内田絵梨
今日は13日の金曜日。不吉な日として知られていますが、イタリアでは17日の金曜日が不吉とされていたり、スペインでは13日の火曜日が不吉とされているそうです。
逆にフランスでは13日の金曜日はラッキーな日という人もいて、宝くじの売り上げが急上昇するとか。
不思議ですね!
今回のお話はハイジャックの語源。物騒な言葉ですが、由来はなかなかおもしろいものだったりします。
ハイジャックの語源
ハイジャックは言葉の響き通り、英語由来の言葉です。
英語で表記するとhijack。
辞書で引くとこのように載っています。
ハイジャック【hijack】
[名](スル) 運行中の乗り物、特に航空機を実力で乗っ取り、その運航を支配すること。スカイジャック。
デジタル大辞泉より
元は、禁酒法が施行された1920年代のアメリカで、密造酒を輸送するトラックや船から積み荷を強奪する行為をさしたそうです。
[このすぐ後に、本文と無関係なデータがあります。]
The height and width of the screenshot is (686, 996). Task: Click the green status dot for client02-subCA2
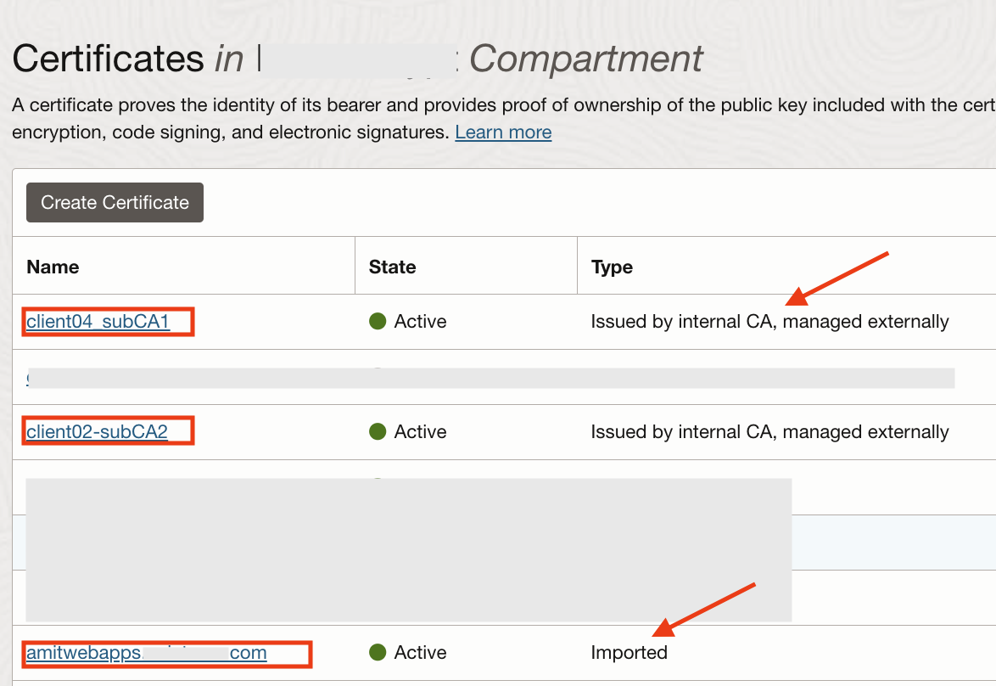click(378, 431)
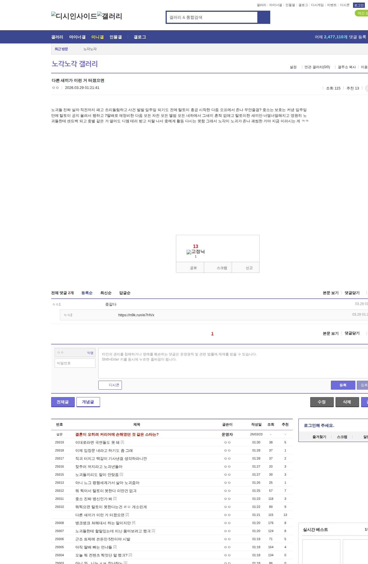This screenshot has height=564, width=368.
Task: Open 설정 gallery settings menu
Action: [x=293, y=67]
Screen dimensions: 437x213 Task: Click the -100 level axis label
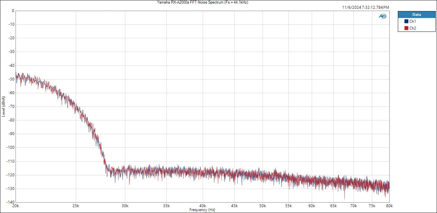11,147
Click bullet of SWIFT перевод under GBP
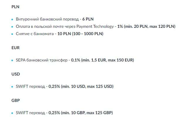 click(12, 113)
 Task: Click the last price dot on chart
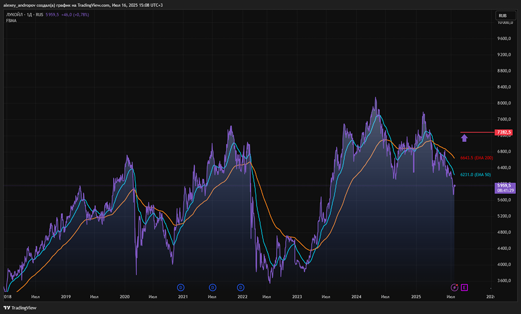[x=455, y=185]
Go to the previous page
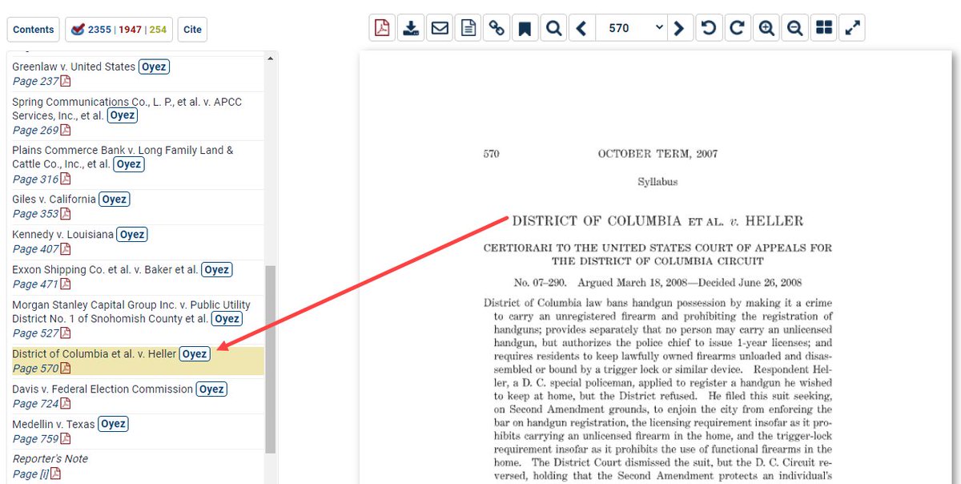 582,26
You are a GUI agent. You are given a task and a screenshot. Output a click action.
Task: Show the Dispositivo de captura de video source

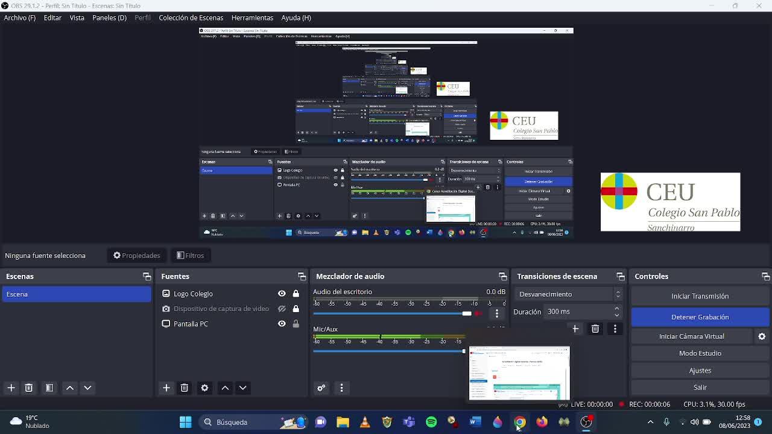click(x=282, y=309)
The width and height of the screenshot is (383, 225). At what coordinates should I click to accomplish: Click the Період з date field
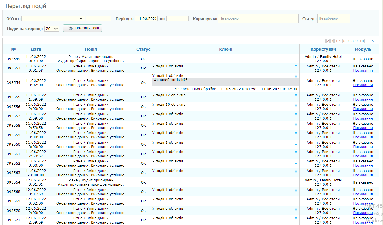tap(146, 18)
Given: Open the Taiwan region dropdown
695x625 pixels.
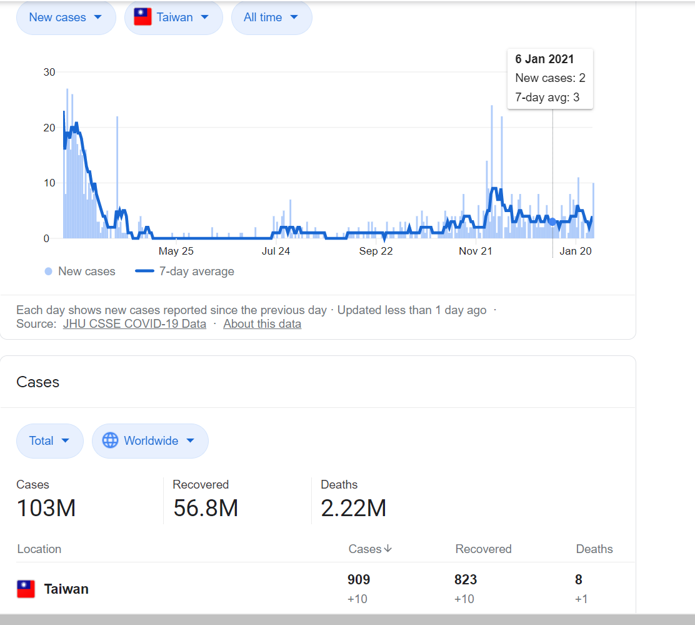Looking at the screenshot, I should tap(173, 18).
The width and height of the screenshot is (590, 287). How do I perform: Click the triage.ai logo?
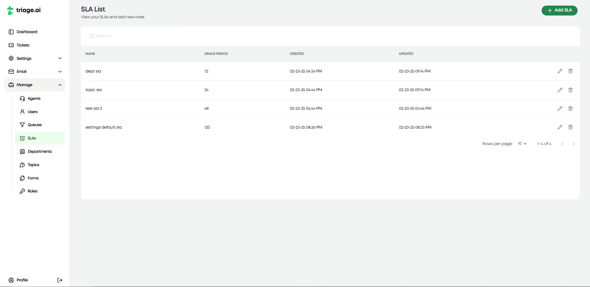pos(24,10)
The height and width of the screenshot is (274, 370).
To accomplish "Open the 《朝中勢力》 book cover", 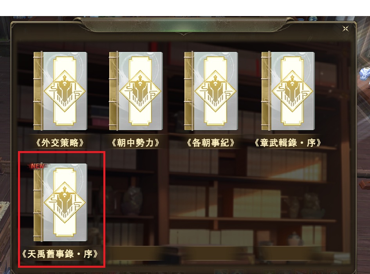I will [x=136, y=91].
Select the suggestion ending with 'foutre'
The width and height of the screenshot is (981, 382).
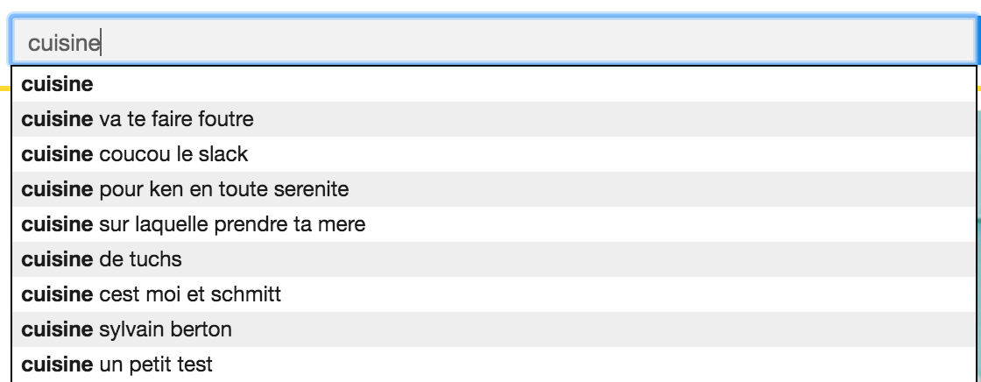[x=138, y=119]

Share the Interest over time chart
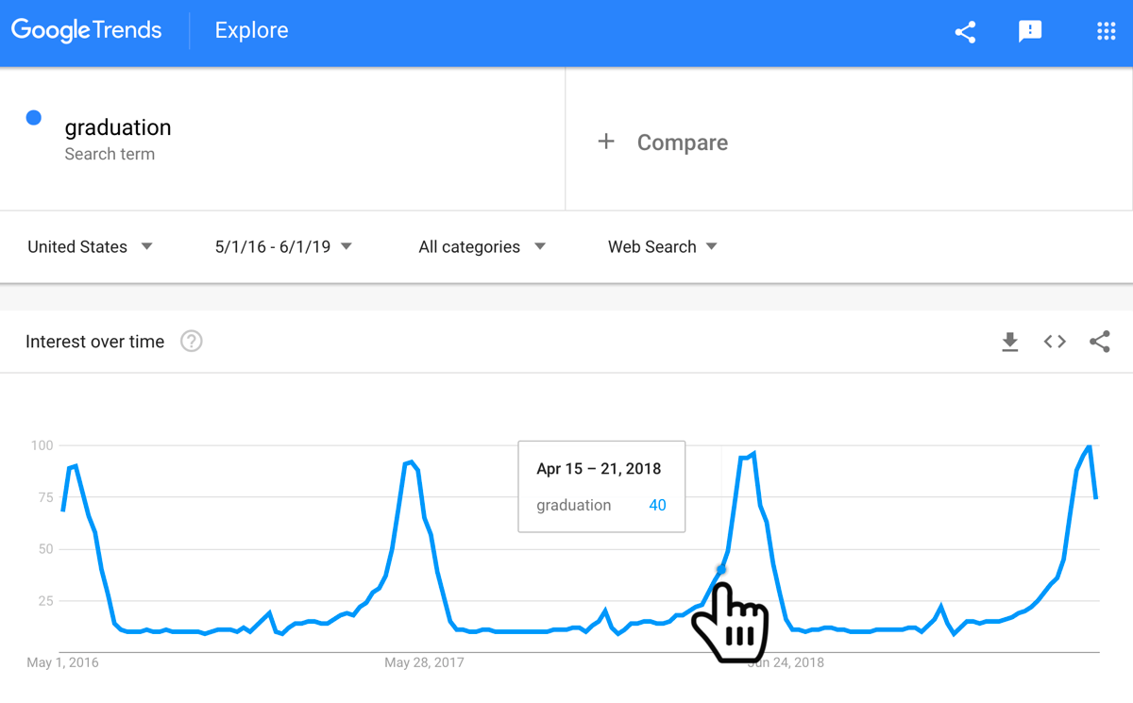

その語源は諸説あるのですが、どれもなかなかにユニークです。
1つ目は、あたかも知り合いのような振りをして、車に近寄り「Hi, Jack!(やあ、ジャック)」と運転手に呼びかけ、近づいて拳銃を突きつけたことに由来するという説。
もちろん、その後、運転手は引きづりおろされて、車は奪われてしまいます。
恐ろしすぎる! アメリカ!
ちなみにJackは当時のアメリカの一般的な男性の名前だったそうで、見知らぬ男性への呼びかけに使われていたとか。
ちなみにデトロイト郊外にある空港では、「Hi, Jack!」という純然たる挨拶を機内マイクが拾い、慌てた管制官が地元警察に連絡。ただちにテロリスト対策の特別機動隊や連邦捜査局(FBI)が空港に駆けつける騒ぎになったことがあります。
空港でJackさんに挨拶する際は、気をつけなくてはなりませんね。
2つ目は駅馬車強盗が銃を突きつけて「Stick’em up high, Jack(手を高く上げろ)」と脅して馬車を奪ったことからくるとする説。
こちらのJackも見知らぬ男性への呼びかけですね。
手を上げろは「Hold up your hands!」や「Put your hands up!」だと思っていたのですが「Stick’em up」はより古い表現のようです。
最後の説は、追い剥ぎを意味する「highwayman」と、狩りをする人を意味する「jack(jacker)」がくっついて略されたとするものです。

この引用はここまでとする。